■ What is being asked ■
Where the records below reach the line containing "Click CryptoPunks sales value $2,242,039", start transcribing, and end with the line containing "Given: Click the megaphone campaigns icon", exactly and with nothing else added.

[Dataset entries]
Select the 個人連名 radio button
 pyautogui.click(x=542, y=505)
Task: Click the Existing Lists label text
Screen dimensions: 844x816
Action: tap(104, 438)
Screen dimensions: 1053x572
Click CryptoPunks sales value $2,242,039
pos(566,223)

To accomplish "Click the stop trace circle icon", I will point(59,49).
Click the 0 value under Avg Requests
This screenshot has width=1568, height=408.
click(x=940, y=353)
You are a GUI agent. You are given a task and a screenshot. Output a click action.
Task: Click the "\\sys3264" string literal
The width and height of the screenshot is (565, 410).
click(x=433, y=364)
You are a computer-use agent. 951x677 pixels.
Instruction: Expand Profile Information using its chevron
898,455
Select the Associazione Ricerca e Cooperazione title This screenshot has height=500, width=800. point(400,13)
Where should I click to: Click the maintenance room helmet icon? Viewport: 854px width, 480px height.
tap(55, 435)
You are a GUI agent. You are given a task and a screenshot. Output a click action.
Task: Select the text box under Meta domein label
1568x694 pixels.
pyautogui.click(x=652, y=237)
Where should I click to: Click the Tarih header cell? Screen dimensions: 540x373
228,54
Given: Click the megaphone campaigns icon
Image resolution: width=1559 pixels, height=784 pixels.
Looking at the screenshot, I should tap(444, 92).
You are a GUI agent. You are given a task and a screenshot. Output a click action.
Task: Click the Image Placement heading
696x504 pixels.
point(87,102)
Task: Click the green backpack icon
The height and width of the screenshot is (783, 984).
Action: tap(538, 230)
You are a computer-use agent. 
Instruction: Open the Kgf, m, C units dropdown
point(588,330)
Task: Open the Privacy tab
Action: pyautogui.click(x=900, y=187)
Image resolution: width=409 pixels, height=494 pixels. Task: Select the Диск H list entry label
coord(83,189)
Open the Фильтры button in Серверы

■ Result below ■
Click CryptoPunks sales value $2,242,039
pos(566,223)

To accomplish "Click the stop trace circle icon", I will point(59,49).
Click the 0 value under Avg Requests
This screenshot has width=1568, height=408.
click(x=940, y=353)
You are a GUI agent. You are given a task and a screenshot. Output a click action.
Task: Click the "\\sys3264" string literal
The width and height of the screenshot is (565, 410).
click(x=433, y=364)
You are a computer-use agent. 951x677 pixels.
Instruction: Expand Profile Information using its chevron
898,455
Select the Associazione Ricerca e Cooperazione title This screenshot has height=500, width=800. point(400,13)
Where should I click to: Click the maintenance room helmet icon? Viewport: 854px width, 480px height.
tap(55, 435)
You are a GUI agent. You are given a task and a screenshot. Output a click action.
Task: Select the text box under Meta domein label
1568x694 pixels.
pyautogui.click(x=652, y=237)
Where should I click to: Click the Tarih header cell? Screen dimensions: 540x373
228,54
Given: Click the megaphone campaigns icon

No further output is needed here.